>> BEGIN

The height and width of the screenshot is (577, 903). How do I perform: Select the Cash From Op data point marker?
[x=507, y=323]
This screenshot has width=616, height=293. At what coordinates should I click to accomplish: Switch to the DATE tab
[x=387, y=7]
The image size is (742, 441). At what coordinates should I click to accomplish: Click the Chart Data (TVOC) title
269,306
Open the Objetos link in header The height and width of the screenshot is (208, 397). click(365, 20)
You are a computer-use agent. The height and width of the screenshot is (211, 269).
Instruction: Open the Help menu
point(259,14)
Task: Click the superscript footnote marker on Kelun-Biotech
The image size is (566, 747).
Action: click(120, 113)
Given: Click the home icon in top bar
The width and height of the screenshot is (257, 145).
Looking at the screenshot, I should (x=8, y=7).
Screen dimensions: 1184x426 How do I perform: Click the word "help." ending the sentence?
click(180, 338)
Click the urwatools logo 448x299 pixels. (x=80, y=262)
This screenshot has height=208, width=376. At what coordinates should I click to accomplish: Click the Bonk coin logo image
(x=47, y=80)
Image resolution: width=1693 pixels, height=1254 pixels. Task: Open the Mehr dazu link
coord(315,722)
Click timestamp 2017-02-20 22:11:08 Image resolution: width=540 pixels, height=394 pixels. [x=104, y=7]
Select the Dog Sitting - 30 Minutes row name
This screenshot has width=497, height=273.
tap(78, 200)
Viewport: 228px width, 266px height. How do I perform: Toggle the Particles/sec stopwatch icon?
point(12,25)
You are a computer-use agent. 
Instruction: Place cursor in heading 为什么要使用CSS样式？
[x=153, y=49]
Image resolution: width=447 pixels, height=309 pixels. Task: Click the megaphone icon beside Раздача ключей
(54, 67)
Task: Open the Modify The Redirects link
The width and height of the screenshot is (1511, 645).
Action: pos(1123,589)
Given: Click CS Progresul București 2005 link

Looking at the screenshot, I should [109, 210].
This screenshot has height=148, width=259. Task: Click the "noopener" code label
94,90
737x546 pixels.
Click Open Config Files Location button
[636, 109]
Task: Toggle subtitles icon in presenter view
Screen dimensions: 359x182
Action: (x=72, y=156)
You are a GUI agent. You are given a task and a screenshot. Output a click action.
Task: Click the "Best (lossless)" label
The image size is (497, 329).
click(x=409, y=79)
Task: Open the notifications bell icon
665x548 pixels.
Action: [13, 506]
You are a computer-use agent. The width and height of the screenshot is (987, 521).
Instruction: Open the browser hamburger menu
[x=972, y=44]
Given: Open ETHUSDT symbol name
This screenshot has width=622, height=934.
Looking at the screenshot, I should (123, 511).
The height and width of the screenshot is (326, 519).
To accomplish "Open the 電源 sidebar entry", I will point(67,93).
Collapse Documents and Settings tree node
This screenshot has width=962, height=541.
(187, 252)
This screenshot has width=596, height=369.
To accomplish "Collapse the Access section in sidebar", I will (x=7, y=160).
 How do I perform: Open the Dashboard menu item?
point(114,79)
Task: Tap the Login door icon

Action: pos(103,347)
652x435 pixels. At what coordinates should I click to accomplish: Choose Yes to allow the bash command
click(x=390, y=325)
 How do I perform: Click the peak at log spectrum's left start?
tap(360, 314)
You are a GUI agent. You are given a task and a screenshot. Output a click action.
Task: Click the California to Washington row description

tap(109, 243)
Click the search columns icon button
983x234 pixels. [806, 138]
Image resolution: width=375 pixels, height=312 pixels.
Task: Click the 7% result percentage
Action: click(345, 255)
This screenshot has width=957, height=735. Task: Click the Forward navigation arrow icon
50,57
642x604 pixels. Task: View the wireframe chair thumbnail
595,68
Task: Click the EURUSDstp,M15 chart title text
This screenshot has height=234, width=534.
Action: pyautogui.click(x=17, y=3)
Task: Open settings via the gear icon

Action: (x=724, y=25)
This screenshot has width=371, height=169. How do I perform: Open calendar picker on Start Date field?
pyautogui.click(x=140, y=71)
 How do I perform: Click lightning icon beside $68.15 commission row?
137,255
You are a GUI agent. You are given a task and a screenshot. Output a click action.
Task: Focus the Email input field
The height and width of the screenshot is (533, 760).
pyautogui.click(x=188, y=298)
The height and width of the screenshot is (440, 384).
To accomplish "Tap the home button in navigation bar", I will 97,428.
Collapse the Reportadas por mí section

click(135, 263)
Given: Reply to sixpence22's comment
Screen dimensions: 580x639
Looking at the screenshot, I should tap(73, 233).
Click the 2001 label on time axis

>> END

* _Short problem_: Reproduce the listing above verbatim, starting with the line containing "The image size is (742, 441)." and continuing through the line containing "Looking at the screenshot, I should (x=8, y=7).", both included.

* _Written answer_:
The image size is (742, 441). At what coordinates should I click to accomplish: Click the Chart Data (TVOC) title
269,306
Open the Objetos link in header The height and width of the screenshot is (208, 397). click(365, 20)
You are a computer-use agent. The height and width of the screenshot is (211, 269).
Instruction: Open the Help menu
point(259,14)
Task: Click the superscript footnote marker on Kelun-Biotech
The image size is (566, 747).
Action: click(120, 113)
Given: Click the home icon in top bar
The width and height of the screenshot is (257, 145).
Looking at the screenshot, I should (x=8, y=7).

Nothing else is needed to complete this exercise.